THE L2 ACQUISITION OF THE COORDINATING CONJUNCTION "AND"

Zulia Chasanah

Abstract


Conjunctions are composed of two categories: subordinating conjunctions and
coordinating conjunctions. The function of conjunctions is to link ideas. Unlike
subordinating conjunctions, coordinating conjunctions have not received much attention
in second language acquisition, because it is generally believed that coordinating
conjunctions are easy to acquire due to simplistic notions of parallelism. Given the
overall frequency with which the word AND occurs in spoken and written English, it
should be assumed that its function is both pervasive and essential.
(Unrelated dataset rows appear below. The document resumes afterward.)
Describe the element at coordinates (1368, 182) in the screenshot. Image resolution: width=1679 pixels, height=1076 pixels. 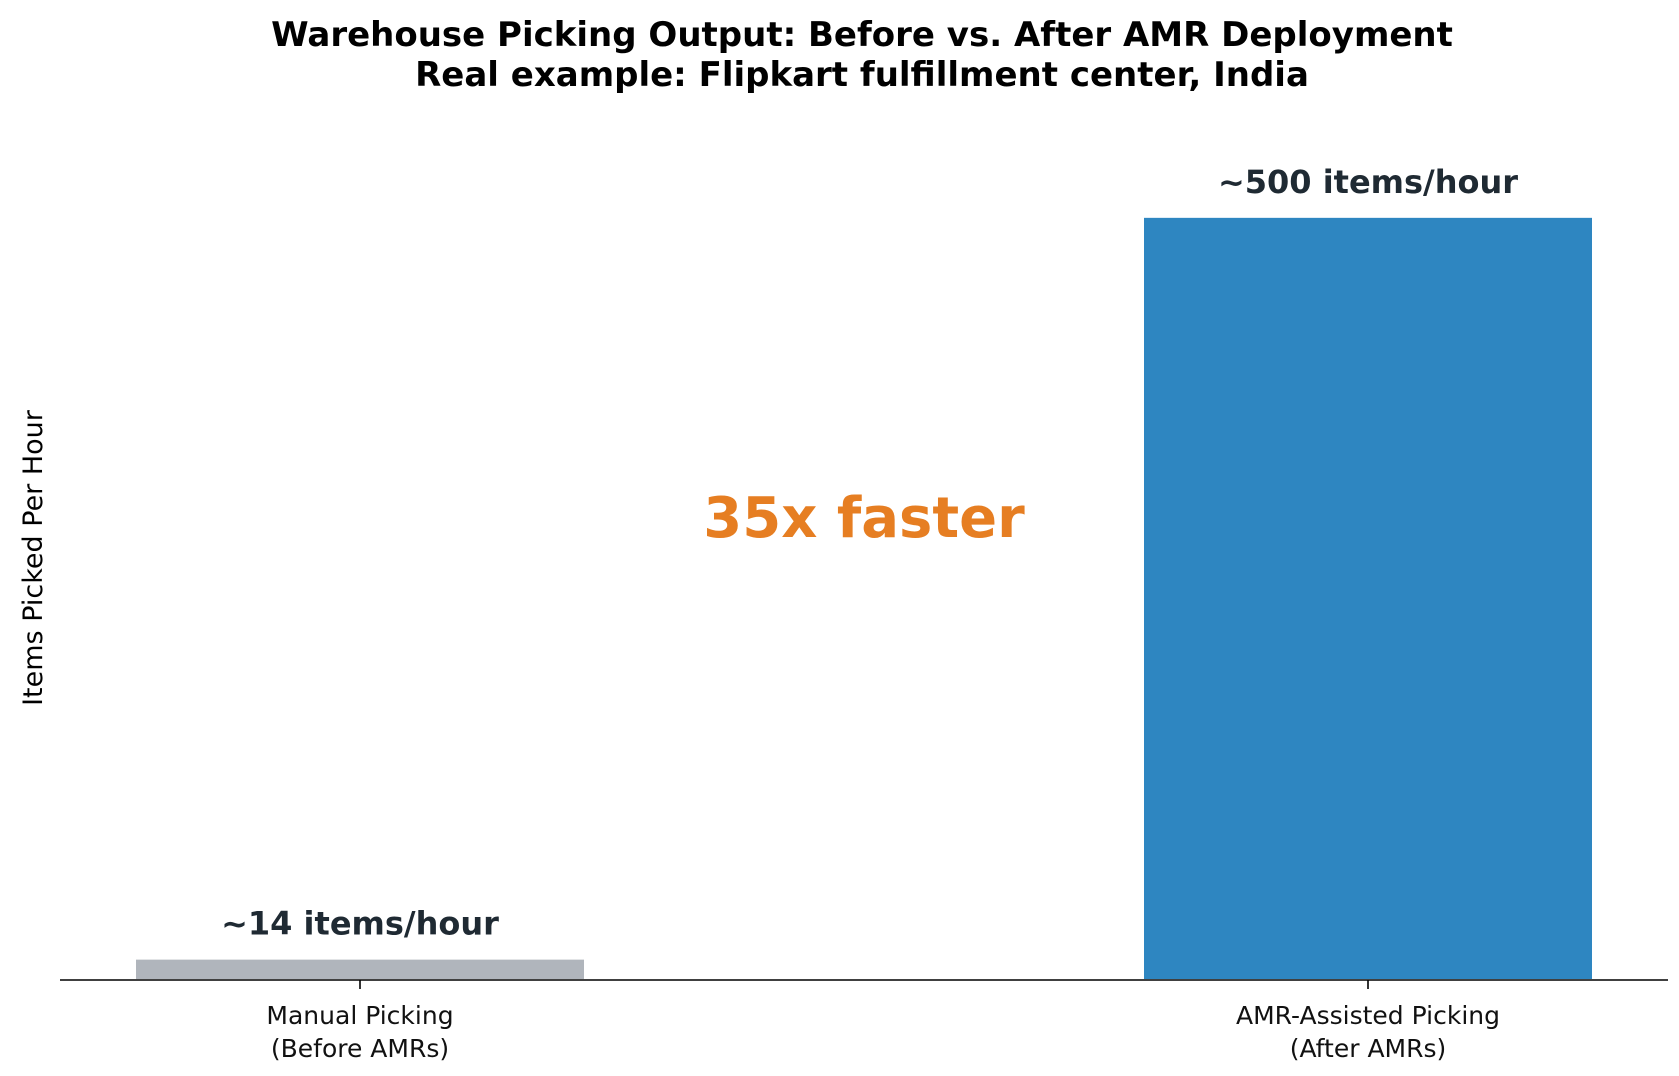
I see `data-label-1: ~500 items/hour` at that location.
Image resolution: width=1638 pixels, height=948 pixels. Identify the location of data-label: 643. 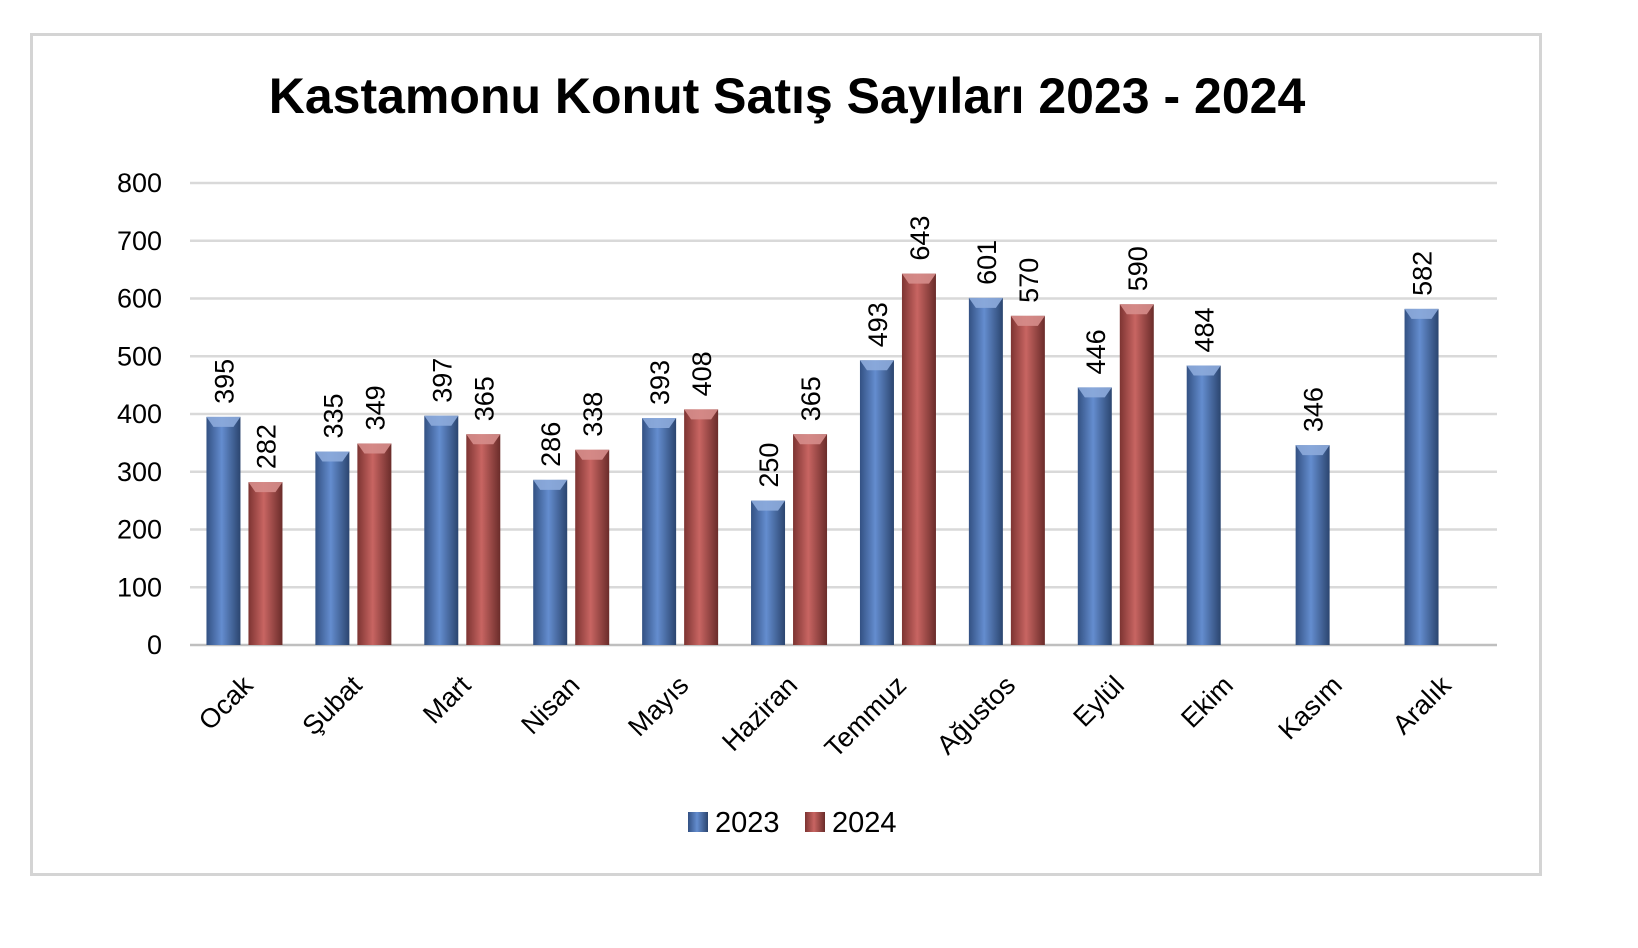
(920, 238).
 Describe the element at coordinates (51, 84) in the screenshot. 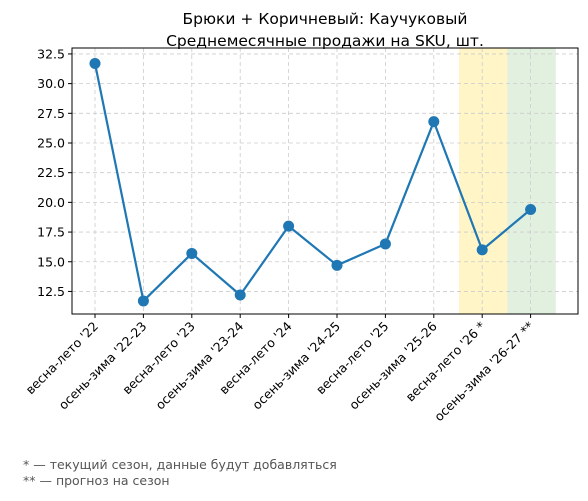

I see `y-tick-label: 30.0` at that location.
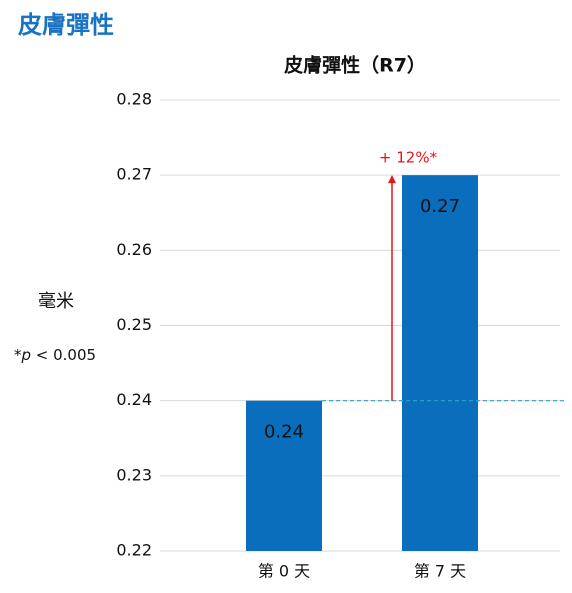 The height and width of the screenshot is (593, 572). What do you see at coordinates (134, 250) in the screenshot?
I see `y-tick-label: 0.26` at bounding box center [134, 250].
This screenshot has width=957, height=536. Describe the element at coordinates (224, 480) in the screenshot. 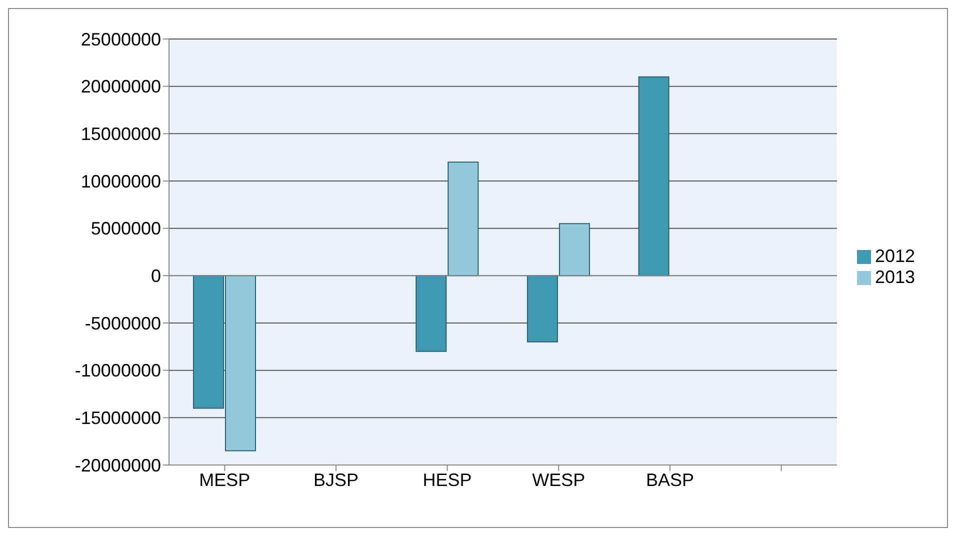

I see `x-tick-label: MESP` at that location.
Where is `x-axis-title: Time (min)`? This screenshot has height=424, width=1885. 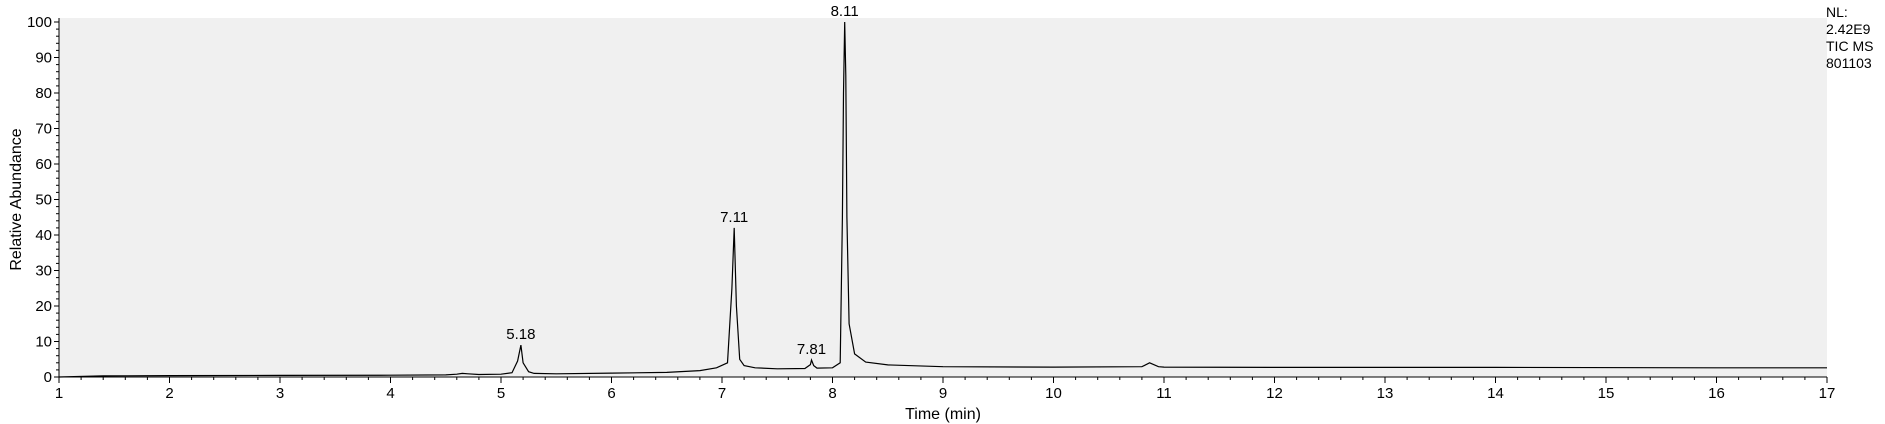 x-axis-title: Time (min) is located at coordinates (943, 414).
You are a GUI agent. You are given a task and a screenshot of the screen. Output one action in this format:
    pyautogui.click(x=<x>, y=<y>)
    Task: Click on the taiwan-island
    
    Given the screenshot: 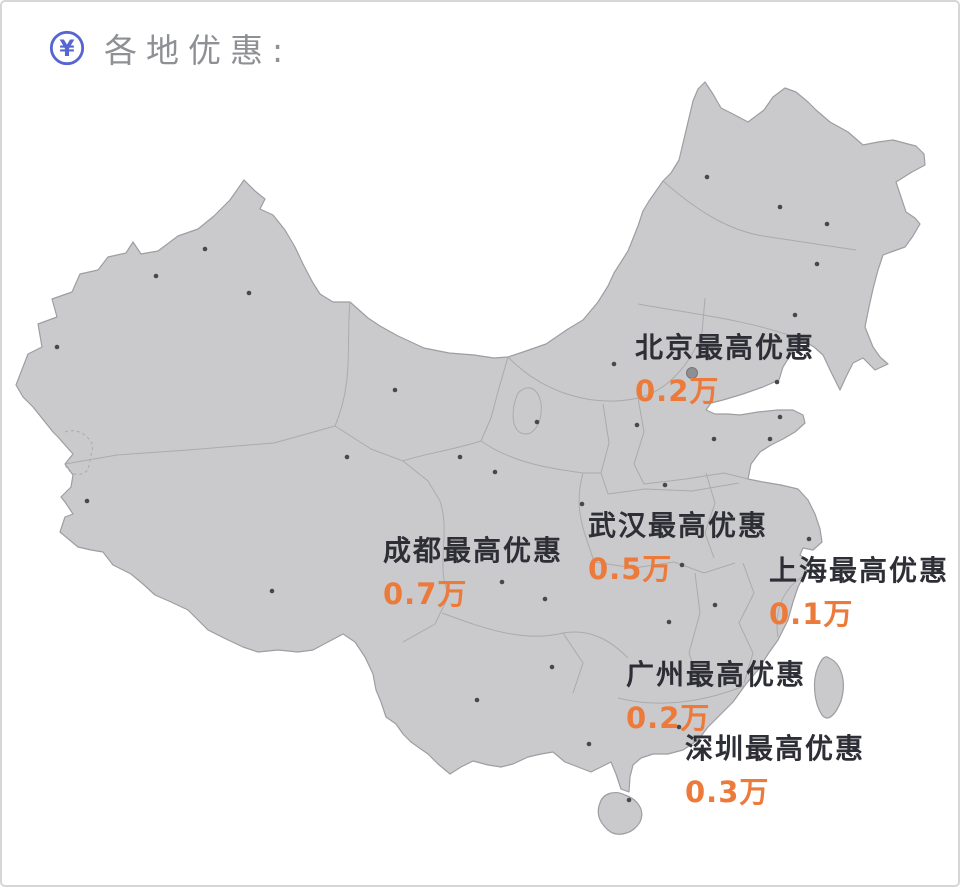 What is the action you would take?
    pyautogui.click(x=828, y=688)
    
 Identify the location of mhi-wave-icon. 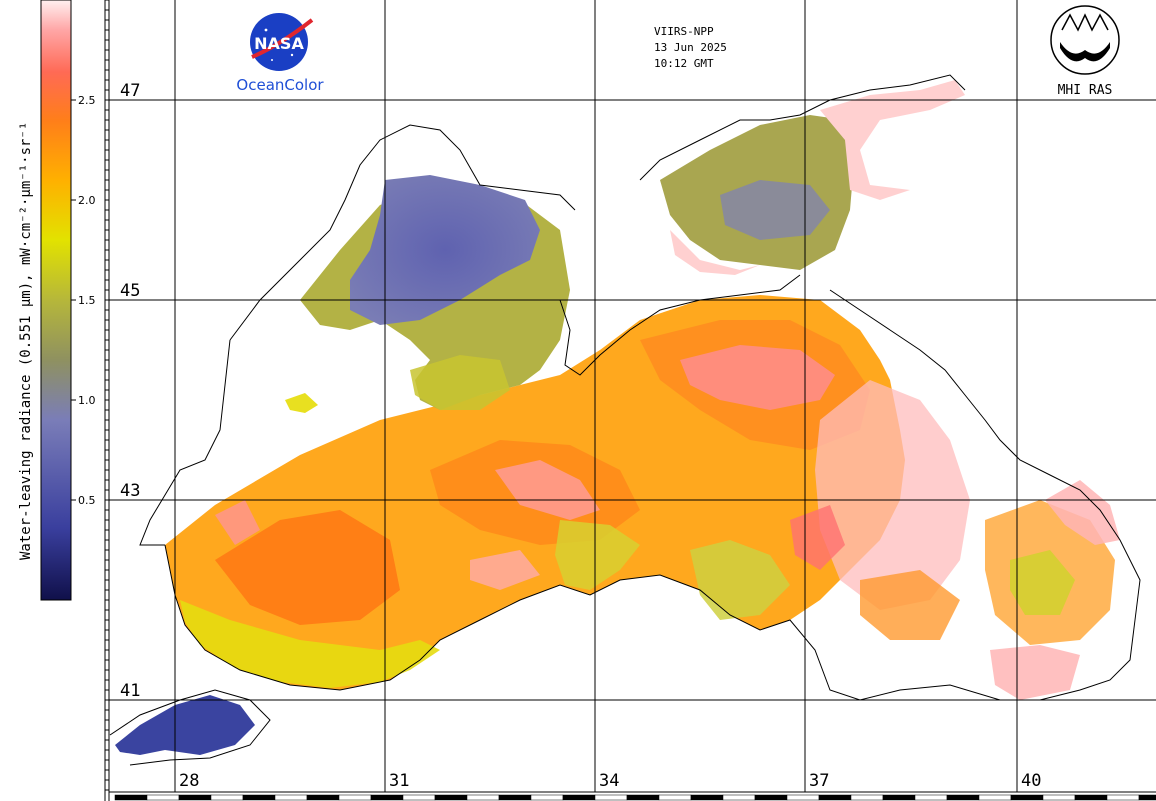
(1085, 22).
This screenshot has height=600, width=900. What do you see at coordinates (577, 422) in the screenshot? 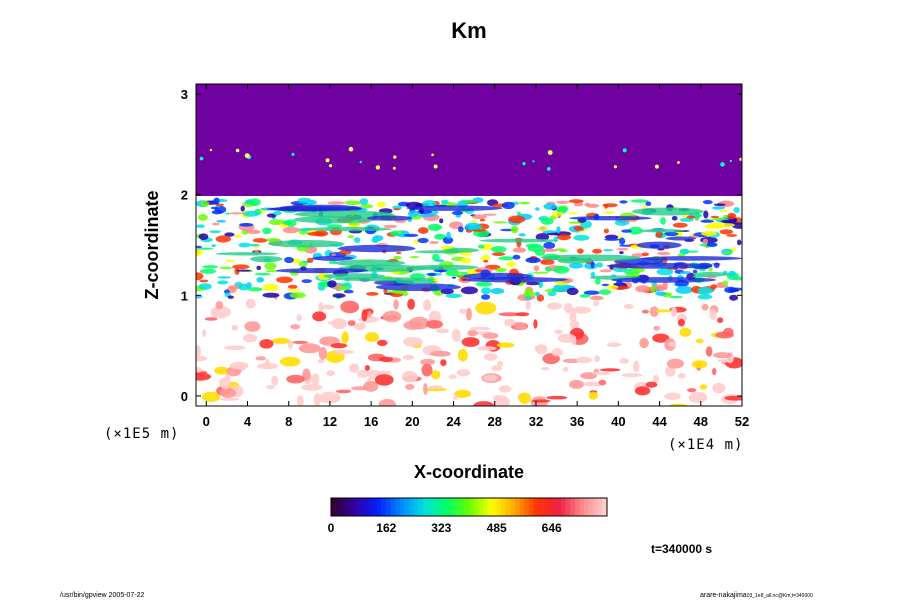
I see `x-tick-label: 36` at bounding box center [577, 422].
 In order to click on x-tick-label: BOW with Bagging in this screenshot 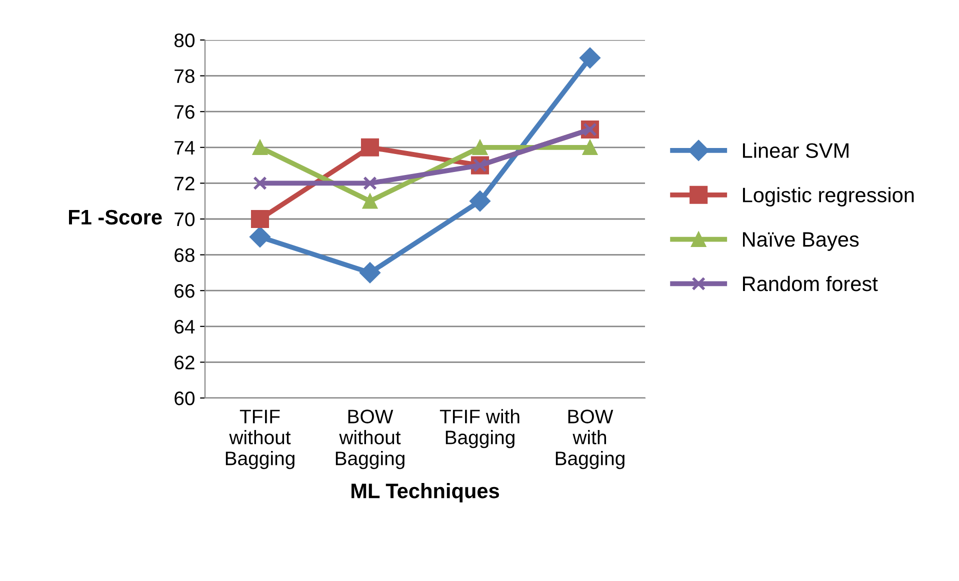, I will do `click(590, 440)`.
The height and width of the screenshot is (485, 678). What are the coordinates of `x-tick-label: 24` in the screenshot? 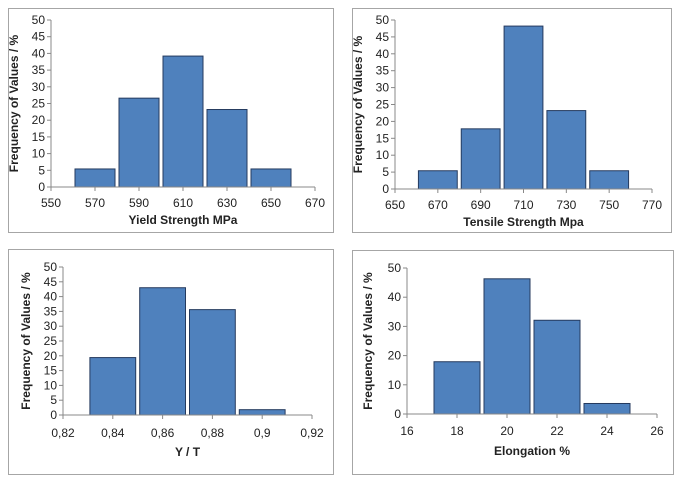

Francis and Kucera
(1992:5) reported AND as the fourth most frequent word in the Brown Corpus of Written
English, after THE, BE, and OF, occurring 28,872 times in 1,014,000 words, or 28.5
times per 1000 words (Lazaraton;1992:10). The word AND is regarded as possessing few
semantic functions and even less interesting syntactic properties. Everybody recognizes
the word but is not aware of its importance. Lecturers often see that students omit or
misuse AND in writing. It is considered as a local problem for EFL learners since misuse
of the conjunction AND will not affect the communicative purpose. Nevertheless, this
flawed conjunction acquisition means that learners will not understand reading materials
without recognizing the whole sentence structure. Even more, the concept of “and” may
help the understanding of a sentence but in a sense, students do not really know what to
coordinate by means of “and.” Without the concept of coordination, the translation from
Indonesian to English will hamper acquisition and induce more errors.